Une autre problématique qui se pose aux acteurs du secteur de l’assurance est celle de la relation client. Celle-ci a, de tout temps, constitué un handicap, puisque les contacts avec les assurés se réduisent aux versements des primes et à la prise en charge des sinistres, événements peu propices au développement d'opportunités. Mais elle prend désormais une dimension critique :

  • d'un côté, la simplicité demandée par les consommateurs réduit encore ces fenêtres de dialogue ;
  • de l'autre côté, le besoin de connaissance du client devient primordial pour répondre à ses exigences de personnalisation et d'efficacité.
Il faut donc plus que jamais inventer les moyens qui permettront à l'assureur à la fois de maintenir le lien avec son client et d'accéder aux informations nécessaires pour le satisfaire en permanence. À ce jour, la réponse la plus convaincante consiste à miser sur la prévention, ce qui se traduit par une multiplication des initiatives en la matière, depuis la distribution d'Apple Watch aux clients d'Aetna, acteur américain de la protection santé pour les salariés des entreprises, afin qu'ils surveillent leur forme physique, jusqu'à l'intégration d'une solution d'habitation connectée avec l'assurance, comme le propose la jeune pousse britannique Neos.
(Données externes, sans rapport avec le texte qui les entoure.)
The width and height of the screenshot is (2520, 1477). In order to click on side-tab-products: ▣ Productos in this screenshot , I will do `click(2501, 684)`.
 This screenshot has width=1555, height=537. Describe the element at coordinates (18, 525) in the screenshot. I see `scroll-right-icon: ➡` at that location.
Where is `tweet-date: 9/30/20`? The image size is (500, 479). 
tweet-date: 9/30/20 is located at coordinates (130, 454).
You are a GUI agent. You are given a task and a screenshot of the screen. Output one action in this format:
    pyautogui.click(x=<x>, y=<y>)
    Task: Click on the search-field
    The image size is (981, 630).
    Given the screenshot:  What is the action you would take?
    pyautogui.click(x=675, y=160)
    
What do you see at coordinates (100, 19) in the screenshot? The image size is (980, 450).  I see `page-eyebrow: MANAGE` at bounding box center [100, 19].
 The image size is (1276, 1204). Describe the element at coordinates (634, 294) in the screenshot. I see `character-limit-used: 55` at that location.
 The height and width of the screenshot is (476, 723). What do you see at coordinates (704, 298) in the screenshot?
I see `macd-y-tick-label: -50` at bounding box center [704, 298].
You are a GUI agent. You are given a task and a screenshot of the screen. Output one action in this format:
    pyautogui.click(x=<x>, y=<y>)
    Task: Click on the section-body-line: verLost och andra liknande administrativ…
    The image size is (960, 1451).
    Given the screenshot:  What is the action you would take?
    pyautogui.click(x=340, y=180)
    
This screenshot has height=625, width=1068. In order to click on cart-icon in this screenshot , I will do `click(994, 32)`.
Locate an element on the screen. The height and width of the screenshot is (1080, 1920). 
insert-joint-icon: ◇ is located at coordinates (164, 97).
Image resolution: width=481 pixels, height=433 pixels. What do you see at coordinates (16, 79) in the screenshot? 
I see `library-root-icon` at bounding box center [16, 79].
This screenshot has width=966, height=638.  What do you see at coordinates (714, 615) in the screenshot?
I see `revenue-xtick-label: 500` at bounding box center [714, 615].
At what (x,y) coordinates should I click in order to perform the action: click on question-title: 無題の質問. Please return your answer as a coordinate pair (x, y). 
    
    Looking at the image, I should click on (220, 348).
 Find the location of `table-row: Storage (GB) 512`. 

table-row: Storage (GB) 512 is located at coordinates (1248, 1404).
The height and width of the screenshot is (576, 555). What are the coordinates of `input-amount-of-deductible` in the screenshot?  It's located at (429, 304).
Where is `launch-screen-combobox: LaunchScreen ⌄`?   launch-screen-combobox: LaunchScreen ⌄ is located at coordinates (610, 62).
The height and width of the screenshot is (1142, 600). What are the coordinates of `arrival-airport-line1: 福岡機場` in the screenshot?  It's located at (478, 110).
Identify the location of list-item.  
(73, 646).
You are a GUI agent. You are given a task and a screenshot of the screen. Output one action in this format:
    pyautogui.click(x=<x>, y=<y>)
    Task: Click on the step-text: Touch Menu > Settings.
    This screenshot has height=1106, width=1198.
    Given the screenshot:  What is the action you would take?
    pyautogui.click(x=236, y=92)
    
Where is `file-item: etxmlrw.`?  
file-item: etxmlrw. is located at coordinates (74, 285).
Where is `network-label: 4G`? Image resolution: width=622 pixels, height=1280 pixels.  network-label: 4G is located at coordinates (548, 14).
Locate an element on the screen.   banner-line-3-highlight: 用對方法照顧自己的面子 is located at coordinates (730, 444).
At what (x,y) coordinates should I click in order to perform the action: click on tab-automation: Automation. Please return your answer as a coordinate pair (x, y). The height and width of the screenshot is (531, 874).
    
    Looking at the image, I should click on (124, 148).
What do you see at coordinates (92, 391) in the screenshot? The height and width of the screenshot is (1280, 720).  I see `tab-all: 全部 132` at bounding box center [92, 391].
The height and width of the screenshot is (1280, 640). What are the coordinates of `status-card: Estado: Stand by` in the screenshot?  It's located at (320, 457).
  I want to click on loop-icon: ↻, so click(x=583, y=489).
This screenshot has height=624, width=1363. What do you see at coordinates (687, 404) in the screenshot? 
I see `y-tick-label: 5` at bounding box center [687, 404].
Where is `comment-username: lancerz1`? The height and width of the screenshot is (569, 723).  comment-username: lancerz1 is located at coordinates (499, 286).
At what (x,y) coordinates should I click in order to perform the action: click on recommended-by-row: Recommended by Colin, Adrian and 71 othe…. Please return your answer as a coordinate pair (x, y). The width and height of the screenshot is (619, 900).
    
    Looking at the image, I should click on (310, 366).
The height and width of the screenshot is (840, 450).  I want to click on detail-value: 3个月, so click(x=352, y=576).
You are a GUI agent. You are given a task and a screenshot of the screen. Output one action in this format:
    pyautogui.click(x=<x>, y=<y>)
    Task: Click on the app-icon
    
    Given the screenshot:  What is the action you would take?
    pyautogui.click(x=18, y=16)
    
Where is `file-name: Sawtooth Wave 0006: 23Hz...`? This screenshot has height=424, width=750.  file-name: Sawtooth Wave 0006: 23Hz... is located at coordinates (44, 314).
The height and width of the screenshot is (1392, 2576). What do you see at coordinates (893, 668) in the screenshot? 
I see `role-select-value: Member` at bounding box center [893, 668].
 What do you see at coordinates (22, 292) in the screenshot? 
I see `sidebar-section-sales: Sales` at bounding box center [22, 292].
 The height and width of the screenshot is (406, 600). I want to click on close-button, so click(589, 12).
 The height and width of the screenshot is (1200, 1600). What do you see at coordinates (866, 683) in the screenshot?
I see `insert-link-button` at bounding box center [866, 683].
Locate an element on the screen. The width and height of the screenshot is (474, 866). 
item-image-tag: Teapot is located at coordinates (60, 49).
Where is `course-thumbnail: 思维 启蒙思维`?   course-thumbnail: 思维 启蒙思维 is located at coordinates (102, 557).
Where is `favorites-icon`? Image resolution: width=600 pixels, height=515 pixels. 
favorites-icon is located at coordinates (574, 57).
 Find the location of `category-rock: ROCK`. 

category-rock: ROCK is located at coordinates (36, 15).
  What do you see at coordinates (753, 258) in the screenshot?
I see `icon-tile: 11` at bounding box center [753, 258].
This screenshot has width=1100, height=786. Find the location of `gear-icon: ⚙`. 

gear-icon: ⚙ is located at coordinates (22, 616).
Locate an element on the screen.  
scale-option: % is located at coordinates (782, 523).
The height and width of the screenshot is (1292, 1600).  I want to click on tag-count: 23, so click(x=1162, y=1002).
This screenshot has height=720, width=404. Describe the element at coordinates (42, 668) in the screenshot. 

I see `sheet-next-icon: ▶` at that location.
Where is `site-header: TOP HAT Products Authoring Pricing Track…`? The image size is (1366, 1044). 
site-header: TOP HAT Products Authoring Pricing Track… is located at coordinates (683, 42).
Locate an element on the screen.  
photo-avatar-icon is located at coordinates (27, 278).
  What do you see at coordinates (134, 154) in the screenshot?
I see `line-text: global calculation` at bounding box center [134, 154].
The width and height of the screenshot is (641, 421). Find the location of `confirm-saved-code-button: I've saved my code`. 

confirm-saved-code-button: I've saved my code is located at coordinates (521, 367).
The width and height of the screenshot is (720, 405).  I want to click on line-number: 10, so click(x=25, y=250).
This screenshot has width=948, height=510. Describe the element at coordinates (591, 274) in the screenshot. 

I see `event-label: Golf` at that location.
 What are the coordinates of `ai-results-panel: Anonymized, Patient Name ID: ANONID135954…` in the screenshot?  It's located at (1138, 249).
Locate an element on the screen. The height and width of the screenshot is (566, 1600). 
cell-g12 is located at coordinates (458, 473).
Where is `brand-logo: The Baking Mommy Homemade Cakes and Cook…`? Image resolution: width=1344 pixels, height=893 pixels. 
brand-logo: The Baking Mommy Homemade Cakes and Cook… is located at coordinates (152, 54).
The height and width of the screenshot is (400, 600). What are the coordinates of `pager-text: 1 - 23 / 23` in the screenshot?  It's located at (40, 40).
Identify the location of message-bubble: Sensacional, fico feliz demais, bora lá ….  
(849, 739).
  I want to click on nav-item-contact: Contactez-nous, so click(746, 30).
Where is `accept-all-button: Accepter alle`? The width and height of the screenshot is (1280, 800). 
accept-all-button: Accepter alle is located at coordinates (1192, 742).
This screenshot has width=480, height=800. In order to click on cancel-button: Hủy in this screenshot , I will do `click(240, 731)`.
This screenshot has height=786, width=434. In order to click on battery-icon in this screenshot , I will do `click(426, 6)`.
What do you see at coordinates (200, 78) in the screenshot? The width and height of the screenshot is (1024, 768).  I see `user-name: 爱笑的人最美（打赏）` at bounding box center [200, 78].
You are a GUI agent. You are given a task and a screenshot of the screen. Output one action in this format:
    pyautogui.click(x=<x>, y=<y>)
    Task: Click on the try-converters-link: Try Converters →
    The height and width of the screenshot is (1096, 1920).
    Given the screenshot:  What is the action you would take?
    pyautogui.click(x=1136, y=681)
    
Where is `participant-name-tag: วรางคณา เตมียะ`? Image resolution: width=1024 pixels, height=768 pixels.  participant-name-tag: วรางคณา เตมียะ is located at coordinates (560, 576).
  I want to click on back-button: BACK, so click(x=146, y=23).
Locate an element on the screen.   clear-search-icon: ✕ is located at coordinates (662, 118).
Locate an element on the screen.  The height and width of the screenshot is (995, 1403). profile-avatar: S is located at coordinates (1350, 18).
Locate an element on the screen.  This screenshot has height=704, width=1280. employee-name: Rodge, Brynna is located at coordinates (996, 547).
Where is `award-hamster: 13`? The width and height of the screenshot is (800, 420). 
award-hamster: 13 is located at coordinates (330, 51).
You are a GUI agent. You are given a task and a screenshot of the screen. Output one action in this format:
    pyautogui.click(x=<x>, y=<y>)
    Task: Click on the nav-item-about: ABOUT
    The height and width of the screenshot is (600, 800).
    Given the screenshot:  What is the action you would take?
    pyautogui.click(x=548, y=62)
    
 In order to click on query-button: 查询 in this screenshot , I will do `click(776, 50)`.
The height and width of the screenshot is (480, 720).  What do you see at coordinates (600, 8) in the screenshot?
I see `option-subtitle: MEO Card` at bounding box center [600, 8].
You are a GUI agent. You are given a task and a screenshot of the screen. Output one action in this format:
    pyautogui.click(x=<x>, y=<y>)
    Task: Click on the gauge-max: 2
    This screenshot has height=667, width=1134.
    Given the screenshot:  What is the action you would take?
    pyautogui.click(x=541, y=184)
En synthèse, plus que tout autre secteur (celui de la banque en particulier), l'assurance vit actuellement une période charnière pour son avenir, car elle est confrontée à la convergence de trois grandes transformations :

  • l'évolution des attentes des clients vis-à-vis de leurs fournisseurs de services ;
  • les changements profonds qui affectent les sous-jacents de son activité ;
  • les menaces pesant sur son accès à l'information, qui représente sa matière première.
Les prochaines années promettent donc une épopée passionnante, aussi bien pour les acteurs historiques que pour les nouveaux entrants.